Ringfort (Rath), Lurga, Co. Mayo
Co. Mayo |
Ringforts
A low ring of earth and stone sits on a gentle rise in pastureland at Lurga in County Mayo, easy to overlook unless you know what you are looking at.
The roughly circular enclosure, measuring about 40 metres north to south and just over 44 metres east to west, is the remains of a rath, the Irish term for a ringfort, the most common type of early medieval settlement in Ireland. Thousands were built across the country, typically between the sixth and tenth centuries, serving as defended farmsteads for farming families of some local standing. This one retains enough of its structure to reward a careful look.

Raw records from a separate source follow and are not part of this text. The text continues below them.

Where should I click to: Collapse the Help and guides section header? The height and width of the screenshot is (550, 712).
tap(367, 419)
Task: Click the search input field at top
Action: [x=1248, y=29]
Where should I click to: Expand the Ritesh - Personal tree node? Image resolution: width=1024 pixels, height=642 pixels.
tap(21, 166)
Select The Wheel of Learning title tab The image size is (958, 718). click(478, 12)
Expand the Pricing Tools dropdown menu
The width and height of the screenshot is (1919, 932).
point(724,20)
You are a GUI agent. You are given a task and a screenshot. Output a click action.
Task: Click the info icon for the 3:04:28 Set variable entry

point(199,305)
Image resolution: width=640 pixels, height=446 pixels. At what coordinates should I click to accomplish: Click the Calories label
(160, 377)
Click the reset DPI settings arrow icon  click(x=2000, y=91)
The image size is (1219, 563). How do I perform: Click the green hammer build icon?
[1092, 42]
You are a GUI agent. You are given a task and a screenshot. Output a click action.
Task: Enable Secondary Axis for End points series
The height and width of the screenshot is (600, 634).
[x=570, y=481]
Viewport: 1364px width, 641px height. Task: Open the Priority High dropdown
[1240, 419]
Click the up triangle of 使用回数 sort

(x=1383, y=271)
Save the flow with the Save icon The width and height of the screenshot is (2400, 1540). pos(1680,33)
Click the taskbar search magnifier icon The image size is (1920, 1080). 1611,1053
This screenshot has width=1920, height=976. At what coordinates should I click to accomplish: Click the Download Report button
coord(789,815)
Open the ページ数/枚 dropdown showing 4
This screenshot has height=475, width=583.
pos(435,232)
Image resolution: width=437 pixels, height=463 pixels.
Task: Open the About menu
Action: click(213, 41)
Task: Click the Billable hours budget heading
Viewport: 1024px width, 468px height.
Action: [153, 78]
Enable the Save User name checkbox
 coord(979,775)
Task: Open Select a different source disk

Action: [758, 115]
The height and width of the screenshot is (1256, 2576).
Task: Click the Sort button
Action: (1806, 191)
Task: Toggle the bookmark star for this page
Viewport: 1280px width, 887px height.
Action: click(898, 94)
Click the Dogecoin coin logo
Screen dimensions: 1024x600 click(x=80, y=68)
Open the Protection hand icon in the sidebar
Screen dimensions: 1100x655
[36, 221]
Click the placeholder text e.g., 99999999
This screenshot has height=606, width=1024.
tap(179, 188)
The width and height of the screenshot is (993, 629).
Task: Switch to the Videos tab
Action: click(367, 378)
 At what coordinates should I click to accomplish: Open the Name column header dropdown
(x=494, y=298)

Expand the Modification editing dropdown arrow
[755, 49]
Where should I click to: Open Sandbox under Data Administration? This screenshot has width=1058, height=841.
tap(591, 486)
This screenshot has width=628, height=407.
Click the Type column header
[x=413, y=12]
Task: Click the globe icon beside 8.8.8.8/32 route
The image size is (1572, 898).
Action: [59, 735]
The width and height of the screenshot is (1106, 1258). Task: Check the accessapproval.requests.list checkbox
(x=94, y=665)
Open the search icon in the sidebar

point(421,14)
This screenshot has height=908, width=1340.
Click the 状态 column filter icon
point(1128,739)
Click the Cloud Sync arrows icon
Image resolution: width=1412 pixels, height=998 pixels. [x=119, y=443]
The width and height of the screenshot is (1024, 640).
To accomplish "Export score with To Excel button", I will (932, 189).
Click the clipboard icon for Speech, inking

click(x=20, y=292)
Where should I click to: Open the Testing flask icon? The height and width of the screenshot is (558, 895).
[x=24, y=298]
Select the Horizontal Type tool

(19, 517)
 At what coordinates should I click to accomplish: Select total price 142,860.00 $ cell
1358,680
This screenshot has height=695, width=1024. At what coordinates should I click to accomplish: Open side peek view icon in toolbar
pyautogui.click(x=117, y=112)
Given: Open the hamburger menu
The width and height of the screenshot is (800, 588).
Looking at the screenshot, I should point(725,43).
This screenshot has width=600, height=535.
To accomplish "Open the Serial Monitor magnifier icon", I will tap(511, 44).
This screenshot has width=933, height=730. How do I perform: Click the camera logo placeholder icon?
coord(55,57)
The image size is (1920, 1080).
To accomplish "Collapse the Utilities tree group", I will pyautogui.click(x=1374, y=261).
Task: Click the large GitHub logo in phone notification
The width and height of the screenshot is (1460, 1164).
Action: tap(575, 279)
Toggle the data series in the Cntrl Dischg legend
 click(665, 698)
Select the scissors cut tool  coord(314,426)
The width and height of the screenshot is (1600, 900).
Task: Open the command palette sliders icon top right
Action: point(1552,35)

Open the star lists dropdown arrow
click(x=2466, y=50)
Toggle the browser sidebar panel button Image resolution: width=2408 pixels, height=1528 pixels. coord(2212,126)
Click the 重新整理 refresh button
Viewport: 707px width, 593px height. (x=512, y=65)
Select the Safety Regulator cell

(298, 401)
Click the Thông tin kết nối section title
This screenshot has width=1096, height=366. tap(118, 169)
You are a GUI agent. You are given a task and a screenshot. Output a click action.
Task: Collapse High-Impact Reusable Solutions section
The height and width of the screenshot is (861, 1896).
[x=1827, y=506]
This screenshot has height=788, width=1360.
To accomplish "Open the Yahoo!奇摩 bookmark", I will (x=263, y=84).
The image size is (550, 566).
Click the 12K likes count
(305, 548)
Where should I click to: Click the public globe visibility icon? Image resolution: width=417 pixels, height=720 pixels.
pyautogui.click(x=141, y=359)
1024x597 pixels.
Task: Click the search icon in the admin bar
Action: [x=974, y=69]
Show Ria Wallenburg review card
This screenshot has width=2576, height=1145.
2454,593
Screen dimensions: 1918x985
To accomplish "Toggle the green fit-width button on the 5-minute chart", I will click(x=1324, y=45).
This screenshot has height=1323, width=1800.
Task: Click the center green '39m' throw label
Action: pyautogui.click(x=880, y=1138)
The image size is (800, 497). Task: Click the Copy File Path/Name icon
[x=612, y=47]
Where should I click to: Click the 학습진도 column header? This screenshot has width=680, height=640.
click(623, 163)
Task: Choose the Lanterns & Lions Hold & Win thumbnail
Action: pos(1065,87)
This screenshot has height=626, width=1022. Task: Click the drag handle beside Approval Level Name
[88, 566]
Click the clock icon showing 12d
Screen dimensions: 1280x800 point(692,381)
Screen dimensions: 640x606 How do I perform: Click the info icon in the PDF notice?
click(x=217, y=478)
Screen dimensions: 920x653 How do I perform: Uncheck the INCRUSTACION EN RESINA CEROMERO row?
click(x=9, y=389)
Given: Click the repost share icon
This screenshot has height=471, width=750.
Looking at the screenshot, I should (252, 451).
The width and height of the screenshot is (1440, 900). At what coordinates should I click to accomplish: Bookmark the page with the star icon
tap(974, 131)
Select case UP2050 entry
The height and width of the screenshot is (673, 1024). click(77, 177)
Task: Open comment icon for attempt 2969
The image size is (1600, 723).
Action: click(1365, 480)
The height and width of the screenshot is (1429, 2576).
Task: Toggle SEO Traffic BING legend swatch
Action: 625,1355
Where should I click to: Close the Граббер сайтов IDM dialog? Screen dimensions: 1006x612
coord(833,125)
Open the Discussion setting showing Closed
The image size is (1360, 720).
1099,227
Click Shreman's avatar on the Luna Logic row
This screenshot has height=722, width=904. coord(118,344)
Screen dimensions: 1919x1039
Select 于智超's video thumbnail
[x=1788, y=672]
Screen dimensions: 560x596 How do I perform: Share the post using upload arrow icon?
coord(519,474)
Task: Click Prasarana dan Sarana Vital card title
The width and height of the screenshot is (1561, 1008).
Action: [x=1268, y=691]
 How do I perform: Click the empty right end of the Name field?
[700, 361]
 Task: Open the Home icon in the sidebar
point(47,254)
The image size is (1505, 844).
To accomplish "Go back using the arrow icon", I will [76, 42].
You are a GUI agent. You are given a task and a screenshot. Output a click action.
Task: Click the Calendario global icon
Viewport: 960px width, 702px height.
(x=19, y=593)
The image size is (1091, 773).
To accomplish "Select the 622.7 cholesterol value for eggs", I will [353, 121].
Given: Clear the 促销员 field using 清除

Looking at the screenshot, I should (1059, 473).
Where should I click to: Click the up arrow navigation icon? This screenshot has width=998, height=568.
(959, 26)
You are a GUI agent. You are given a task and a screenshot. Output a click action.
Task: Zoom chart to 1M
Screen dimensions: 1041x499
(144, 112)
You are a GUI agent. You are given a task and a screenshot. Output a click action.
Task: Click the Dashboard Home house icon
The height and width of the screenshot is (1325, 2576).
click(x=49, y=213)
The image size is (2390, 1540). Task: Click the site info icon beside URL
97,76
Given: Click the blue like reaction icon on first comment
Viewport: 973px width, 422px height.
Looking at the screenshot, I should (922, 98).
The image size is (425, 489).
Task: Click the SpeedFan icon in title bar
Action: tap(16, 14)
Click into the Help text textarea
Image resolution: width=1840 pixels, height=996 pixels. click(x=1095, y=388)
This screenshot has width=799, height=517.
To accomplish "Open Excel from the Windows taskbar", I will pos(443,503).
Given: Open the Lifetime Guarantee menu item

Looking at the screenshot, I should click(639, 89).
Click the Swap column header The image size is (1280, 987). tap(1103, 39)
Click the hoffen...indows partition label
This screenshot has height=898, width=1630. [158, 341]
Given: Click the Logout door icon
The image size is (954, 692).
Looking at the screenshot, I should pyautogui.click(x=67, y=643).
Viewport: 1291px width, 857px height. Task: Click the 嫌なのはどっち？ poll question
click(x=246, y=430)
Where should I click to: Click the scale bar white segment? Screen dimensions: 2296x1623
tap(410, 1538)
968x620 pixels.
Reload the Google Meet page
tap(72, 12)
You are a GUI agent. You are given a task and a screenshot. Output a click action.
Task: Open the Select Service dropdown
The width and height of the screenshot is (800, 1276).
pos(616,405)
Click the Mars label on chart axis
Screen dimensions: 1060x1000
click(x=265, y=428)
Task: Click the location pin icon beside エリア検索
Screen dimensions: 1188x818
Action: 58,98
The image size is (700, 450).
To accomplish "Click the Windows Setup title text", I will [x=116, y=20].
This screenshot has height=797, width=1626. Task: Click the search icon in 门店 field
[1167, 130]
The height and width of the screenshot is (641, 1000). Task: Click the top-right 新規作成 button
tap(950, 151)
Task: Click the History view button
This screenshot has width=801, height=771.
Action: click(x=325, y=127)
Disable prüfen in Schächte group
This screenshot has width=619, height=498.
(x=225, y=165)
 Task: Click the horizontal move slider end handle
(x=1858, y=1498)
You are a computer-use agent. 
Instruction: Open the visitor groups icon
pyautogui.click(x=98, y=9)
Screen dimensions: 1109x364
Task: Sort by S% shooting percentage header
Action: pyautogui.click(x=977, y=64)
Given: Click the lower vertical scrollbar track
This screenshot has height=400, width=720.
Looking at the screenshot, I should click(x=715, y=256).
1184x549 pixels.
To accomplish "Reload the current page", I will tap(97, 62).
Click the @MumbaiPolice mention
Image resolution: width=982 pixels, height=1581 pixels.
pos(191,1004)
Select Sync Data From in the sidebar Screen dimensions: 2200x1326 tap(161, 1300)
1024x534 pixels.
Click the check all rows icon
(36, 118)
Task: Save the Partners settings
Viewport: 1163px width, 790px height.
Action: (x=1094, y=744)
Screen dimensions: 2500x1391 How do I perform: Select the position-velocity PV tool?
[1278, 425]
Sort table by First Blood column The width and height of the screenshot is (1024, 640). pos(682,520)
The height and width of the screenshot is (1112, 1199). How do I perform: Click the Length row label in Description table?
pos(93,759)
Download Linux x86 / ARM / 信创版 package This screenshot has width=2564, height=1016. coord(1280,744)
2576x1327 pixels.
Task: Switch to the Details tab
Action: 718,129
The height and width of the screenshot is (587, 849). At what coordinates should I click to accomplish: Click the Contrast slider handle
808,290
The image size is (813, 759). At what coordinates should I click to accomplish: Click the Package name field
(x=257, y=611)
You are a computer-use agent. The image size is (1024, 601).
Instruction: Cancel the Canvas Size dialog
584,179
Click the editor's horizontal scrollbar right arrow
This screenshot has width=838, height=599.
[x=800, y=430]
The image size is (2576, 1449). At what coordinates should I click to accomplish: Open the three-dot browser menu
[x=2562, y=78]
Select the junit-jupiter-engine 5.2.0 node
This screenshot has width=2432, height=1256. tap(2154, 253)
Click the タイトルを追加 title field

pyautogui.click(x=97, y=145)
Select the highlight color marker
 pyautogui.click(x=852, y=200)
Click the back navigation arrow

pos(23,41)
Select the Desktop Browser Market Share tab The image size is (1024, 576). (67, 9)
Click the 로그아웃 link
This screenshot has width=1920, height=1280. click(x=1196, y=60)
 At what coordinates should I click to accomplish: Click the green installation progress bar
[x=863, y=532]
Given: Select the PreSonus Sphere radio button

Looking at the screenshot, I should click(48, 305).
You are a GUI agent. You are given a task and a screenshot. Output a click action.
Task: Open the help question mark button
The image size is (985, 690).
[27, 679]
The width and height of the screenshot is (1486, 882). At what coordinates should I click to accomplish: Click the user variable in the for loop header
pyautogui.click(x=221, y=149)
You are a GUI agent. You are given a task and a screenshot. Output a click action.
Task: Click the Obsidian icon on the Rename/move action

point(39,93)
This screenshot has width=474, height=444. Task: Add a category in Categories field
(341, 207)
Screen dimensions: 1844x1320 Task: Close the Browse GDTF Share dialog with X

The enclosure is defined by an inner bank of earth with stone facing on both its inner and outer sides, and a fosse, which is a defensive ditch, running around the outside. Beyond the fosse, a lower external bank, sometimes called a counterscarp, survives in places as a sod-covered stony rise, though later field walls have cut across it on the northern and eastern sides. The entrance appears to have been on the south, where a gap of about 2.2 metres breaks the inner bank and traces of a causeway cross the fosse, with a corresponding break in the outer bank. To the north, the inner bank has been absorbed into a later east-west field wall, and a trackway now runs along the line of the fosse, meaning the landscape has quietly rearranged itself around the old structure over the centuries. The bank is worn lowest on the west and north sides, partly through erosion by farm stock. A stream runs roughly 50 metres to the west, and the interior is level, grassed over, and lightly edged with hawthorn.